We start up exactly where The Incredibles left off, with the city at the mercy of the evil Underminer (sounds like one of those Hostess comic book ads). The fallout from their tussle leads to the shuttering of the SPP, forcing a similar scenario to the first movie, only this time it's Elastigirl given the chance to show her stuff and — not incidentally — to raise public awareness about the good superheroes actually do.
This leaves Bob in the role of stay-at-home parent, and the cliche is at least given some new life with his realization that baby Jack-Jack is manifesting a hilariously dizzying number of new powers. This leads to another welcome callback when Edna Mode (Brad Bird) returns to help Bob. Daughter Violet (Sarah Vowell) is also given more to do this time around, with a subplot revolving around a boy who asked her out getting his memory wiped by Agent Dicker (Jonathan Banks) in his last act of "goodwill" for the Parrs.
It's ironically also one of the more benevolent actions performed by a Jonathan Banks character in recent memory.
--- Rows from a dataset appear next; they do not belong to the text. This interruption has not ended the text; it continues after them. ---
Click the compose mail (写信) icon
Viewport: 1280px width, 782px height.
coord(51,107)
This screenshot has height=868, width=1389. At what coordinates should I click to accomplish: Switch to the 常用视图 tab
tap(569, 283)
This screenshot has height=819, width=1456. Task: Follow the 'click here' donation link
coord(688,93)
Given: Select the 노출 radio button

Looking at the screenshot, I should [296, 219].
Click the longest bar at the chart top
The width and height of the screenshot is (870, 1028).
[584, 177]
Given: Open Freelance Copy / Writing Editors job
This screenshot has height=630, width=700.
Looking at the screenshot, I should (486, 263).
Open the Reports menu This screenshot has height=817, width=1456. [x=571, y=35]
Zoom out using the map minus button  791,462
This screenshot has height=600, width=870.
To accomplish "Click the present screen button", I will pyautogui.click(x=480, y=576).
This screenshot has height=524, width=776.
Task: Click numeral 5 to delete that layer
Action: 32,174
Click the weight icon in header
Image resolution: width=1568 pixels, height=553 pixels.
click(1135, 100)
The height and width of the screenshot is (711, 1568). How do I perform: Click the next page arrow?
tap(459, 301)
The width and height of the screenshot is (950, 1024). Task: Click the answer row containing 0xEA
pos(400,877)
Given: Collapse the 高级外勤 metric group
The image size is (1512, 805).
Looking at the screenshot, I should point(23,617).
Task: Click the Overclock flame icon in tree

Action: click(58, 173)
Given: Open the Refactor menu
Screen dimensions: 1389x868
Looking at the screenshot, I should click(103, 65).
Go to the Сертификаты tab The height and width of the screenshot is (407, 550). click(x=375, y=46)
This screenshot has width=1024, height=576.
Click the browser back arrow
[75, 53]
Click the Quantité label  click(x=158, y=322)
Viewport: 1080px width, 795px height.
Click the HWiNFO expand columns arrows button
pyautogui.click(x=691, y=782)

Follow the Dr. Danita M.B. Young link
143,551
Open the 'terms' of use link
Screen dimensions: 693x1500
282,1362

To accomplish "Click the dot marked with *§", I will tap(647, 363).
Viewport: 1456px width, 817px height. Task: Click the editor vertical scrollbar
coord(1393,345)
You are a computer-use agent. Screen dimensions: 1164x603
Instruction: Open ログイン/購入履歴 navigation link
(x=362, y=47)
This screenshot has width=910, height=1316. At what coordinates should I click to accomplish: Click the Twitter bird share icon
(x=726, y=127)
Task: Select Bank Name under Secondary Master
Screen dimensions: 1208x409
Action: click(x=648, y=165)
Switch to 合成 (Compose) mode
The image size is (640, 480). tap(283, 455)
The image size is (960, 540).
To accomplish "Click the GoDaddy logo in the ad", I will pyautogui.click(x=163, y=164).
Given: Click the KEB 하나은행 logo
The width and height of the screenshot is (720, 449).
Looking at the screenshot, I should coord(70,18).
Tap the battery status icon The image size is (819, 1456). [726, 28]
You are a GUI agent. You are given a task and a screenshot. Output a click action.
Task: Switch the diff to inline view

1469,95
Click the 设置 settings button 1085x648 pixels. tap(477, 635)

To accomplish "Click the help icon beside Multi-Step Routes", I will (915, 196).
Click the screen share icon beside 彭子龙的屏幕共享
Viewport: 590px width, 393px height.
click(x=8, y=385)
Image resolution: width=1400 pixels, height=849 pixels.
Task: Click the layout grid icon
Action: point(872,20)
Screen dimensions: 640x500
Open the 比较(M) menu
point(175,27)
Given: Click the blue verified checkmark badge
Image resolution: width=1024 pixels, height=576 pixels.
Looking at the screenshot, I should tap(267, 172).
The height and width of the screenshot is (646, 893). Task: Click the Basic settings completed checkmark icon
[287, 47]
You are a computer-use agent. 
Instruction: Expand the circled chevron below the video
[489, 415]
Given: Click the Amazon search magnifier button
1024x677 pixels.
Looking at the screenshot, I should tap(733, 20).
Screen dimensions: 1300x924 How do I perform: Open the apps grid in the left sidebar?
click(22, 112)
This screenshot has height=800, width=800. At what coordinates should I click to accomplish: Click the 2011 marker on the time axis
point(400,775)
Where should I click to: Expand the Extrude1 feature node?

The action set pieces are still superb, often showcasing Elastigirl's malleable skillset instead of Mr. Incredible's brute strength. It's also a nice touch that her moves are trademark enough that another super — who happens to be a fan — exhorts her to "Parachute! Parachute!" at a key moment. Metroville and New Urbrem are the same nifty mix of future (Screenslaver's hypno-tech, the Deavors' hydrofoil) and retro (reporters still use flashcubes and wear fedoras) that worked so well the first time around.
Where Incredibles 2 comes up short is in surprises, at least as far as the villain is concerned. The ultimate reveal of Screenslaver's identity isn't too surprising, and while the baddie's motivation is somewhat more ... proletarian than Syndrome's, it lacks some of the latter's urgency.
But in spite of that, Bird is once again promoting hope. As with pretty much all his movies (the first Incredibles, Ratatouille, Tomorrowland), he supports the idea that those with talents (or powers) use them for the greater good (The Greater Good) against those who'd stifle them. Even the villain’s desire to free humanity from the potential tyranny of superheroes, doesn’t sound entirely evil, although Screenslaver’s adjacent criticism of Western society's reliance on convenience feels a little worn.
Still, the Parr family dynamic, Jack-Jack's antics, and the superhero action more than make up for any of that. Incredibles 2 may not be superior to the original, but it was well worth the wait.